*** Begin section ***
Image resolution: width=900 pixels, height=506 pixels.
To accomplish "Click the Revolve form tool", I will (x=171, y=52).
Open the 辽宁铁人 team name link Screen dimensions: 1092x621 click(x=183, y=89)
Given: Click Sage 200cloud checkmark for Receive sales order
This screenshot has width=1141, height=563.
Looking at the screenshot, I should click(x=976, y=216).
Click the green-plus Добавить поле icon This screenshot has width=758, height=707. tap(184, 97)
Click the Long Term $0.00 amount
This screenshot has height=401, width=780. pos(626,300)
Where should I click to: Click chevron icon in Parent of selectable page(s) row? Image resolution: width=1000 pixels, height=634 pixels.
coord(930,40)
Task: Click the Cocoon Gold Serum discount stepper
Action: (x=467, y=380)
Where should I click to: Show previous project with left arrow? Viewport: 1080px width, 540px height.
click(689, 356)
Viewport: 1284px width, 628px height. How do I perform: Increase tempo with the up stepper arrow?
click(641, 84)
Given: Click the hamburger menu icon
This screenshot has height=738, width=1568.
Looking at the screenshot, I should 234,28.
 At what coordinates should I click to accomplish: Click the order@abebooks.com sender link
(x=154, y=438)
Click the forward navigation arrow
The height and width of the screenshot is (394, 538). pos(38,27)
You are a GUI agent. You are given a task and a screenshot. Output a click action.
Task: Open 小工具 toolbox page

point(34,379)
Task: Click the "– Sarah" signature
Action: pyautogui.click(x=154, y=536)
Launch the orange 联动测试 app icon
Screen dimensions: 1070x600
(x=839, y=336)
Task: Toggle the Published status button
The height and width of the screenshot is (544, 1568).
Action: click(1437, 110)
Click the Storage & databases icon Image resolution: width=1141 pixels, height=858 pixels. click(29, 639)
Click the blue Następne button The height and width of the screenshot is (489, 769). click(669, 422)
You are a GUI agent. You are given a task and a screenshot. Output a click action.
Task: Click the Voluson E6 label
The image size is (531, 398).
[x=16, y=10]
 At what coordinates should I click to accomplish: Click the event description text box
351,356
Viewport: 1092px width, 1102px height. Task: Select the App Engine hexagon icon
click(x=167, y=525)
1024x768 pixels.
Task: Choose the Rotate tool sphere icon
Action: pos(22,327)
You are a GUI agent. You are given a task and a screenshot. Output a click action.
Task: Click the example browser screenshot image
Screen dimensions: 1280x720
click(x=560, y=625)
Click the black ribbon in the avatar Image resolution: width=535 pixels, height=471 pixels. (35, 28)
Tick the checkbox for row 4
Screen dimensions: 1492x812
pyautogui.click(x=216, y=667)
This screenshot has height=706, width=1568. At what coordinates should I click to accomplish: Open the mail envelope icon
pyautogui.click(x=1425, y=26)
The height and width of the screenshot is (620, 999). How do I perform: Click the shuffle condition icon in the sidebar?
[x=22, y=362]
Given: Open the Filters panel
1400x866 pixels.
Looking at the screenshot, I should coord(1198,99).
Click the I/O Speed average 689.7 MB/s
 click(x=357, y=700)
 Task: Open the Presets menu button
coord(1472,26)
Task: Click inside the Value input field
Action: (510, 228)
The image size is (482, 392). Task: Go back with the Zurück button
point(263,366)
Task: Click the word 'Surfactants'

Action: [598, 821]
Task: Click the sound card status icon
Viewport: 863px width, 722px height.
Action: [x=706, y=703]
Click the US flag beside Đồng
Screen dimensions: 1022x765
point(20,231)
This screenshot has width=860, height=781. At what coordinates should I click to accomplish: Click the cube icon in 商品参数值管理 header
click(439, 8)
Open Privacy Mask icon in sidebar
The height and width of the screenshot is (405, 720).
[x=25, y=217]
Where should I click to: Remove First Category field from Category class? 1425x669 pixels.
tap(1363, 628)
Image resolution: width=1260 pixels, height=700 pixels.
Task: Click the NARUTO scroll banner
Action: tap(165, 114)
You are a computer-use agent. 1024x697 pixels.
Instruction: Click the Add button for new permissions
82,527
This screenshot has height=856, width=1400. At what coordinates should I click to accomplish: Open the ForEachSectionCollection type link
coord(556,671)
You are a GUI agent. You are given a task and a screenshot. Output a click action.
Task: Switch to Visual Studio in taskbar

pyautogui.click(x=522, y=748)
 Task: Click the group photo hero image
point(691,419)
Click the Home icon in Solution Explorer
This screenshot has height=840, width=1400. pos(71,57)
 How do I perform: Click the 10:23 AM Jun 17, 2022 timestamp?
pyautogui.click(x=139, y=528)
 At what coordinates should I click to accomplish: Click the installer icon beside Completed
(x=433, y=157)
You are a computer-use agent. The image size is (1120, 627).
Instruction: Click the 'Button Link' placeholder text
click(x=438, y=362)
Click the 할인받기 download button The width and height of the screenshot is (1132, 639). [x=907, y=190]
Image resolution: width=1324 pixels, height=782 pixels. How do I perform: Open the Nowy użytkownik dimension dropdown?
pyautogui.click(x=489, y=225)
*** End section ***
### [What is being asked]
Retype all of the data word for word.

### [Task response]
Image resolution: width=900 pixels, height=506 pixels.
To accomplish "Click the Revolve form tool", I will (x=171, y=52).
Open the 辽宁铁人 team name link Screen dimensions: 1092x621 click(x=183, y=89)
Given: Click Sage 200cloud checkmark for Receive sales order
This screenshot has width=1141, height=563.
Looking at the screenshot, I should click(x=976, y=216).
Click the green-plus Добавить поле icon This screenshot has width=758, height=707. tap(184, 97)
Click the Long Term $0.00 amount
This screenshot has height=401, width=780. pos(626,300)
Where should I click to: Click chevron icon in Parent of selectable page(s) row? Image resolution: width=1000 pixels, height=634 pixels.
coord(930,40)
Task: Click the Cocoon Gold Serum discount stepper
Action: (x=467, y=380)
Where should I click to: Show previous project with left arrow? Viewport: 1080px width, 540px height.
click(689, 356)
Viewport: 1284px width, 628px height. How do I perform: Increase tempo with the up stepper arrow?
click(641, 84)
Given: Click the hamburger menu icon
This screenshot has height=738, width=1568.
Looking at the screenshot, I should 234,28.
 At what coordinates should I click to accomplish: Click the order@abebooks.com sender link
(x=154, y=438)
Click the forward navigation arrow
The height and width of the screenshot is (394, 538). pos(38,27)
You are a GUI agent. You are given a task and a screenshot. Output a click action.
Task: Open 小工具 toolbox page

point(34,379)
Task: Click the "– Sarah" signature
Action: pyautogui.click(x=154, y=536)
Launch the orange 联动测试 app icon
Screen dimensions: 1070x600
(x=839, y=336)
Task: Toggle the Published status button
The height and width of the screenshot is (544, 1568).
Action: click(1437, 110)
Click the Storage & databases icon Image resolution: width=1141 pixels, height=858 pixels. click(29, 639)
Click the blue Następne button The height and width of the screenshot is (489, 769). click(669, 422)
You are a GUI agent. You are given a task and a screenshot. Output a click action.
Task: Click the Voluson E6 label
The image size is (531, 398).
[x=16, y=10]
 At what coordinates should I click to accomplish: Click the event description text box
351,356
Viewport: 1092px width, 1102px height. Task: Select the App Engine hexagon icon
click(x=167, y=525)
1024x768 pixels.
Task: Choose the Rotate tool sphere icon
Action: pos(22,327)
You are a GUI agent. You are given a task and a screenshot. Output a click action.
Task: Click the example browser screenshot image
Screen dimensions: 1280x720
click(x=560, y=625)
Click the black ribbon in the avatar Image resolution: width=535 pixels, height=471 pixels. (35, 28)
Tick the checkbox for row 4
Screen dimensions: 1492x812
pyautogui.click(x=216, y=667)
This screenshot has height=706, width=1568. At what coordinates should I click to accomplish: Open the mail envelope icon
pyautogui.click(x=1425, y=26)
The height and width of the screenshot is (620, 999). How do I perform: Click the shuffle condition icon in the sidebar?
[x=22, y=362]
Given: Open the Filters panel
1400x866 pixels.
Looking at the screenshot, I should coord(1198,99).
Click the I/O Speed average 689.7 MB/s
 click(x=357, y=700)
 Task: Open the Presets menu button
coord(1472,26)
Task: Click inside the Value input field
Action: (510, 228)
The image size is (482, 392). Task: Go back with the Zurück button
point(263,366)
Task: Click the word 'Surfactants'

Action: [598, 821]
Task: Click the sound card status icon
Viewport: 863px width, 722px height.
Action: [x=706, y=703]
Click the US flag beside Đồng
Screen dimensions: 1022x765
point(20,231)
This screenshot has width=860, height=781. At what coordinates should I click to accomplish: Click the cube icon in 商品参数值管理 header
click(439, 8)
Open Privacy Mask icon in sidebar
The height and width of the screenshot is (405, 720).
[x=25, y=217]
Where should I click to: Remove First Category field from Category class? 1425x669 pixels.
tap(1363, 628)
Image resolution: width=1260 pixels, height=700 pixels.
Task: Click the NARUTO scroll banner
Action: tap(165, 114)
You are a computer-use agent. 1024x697 pixels.
Instruction: Click the Add button for new permissions
82,527
This screenshot has height=856, width=1400. At what coordinates should I click to accomplish: Open the ForEachSectionCollection type link
coord(556,671)
You are a GUI agent. You are given a task and a screenshot. Output a click action.
Task: Switch to Visual Studio in taskbar

pyautogui.click(x=522, y=748)
 Task: Click the group photo hero image
point(691,419)
Click the Home icon in Solution Explorer
This screenshot has height=840, width=1400. pos(71,57)
 How do I perform: Click the 10:23 AM Jun 17, 2022 timestamp?
pyautogui.click(x=139, y=528)
 At what coordinates should I click to accomplish: Click the installer icon beside Completed
(x=433, y=157)
You are a computer-use agent. The image size is (1120, 627).
Instruction: Click the 'Button Link' placeholder text
click(x=438, y=362)
Click the 할인받기 download button The width and height of the screenshot is (1132, 639). [x=907, y=190]
Image resolution: width=1324 pixels, height=782 pixels. How do I perform: Open the Nowy użytkownik dimension dropdown?
pyautogui.click(x=489, y=225)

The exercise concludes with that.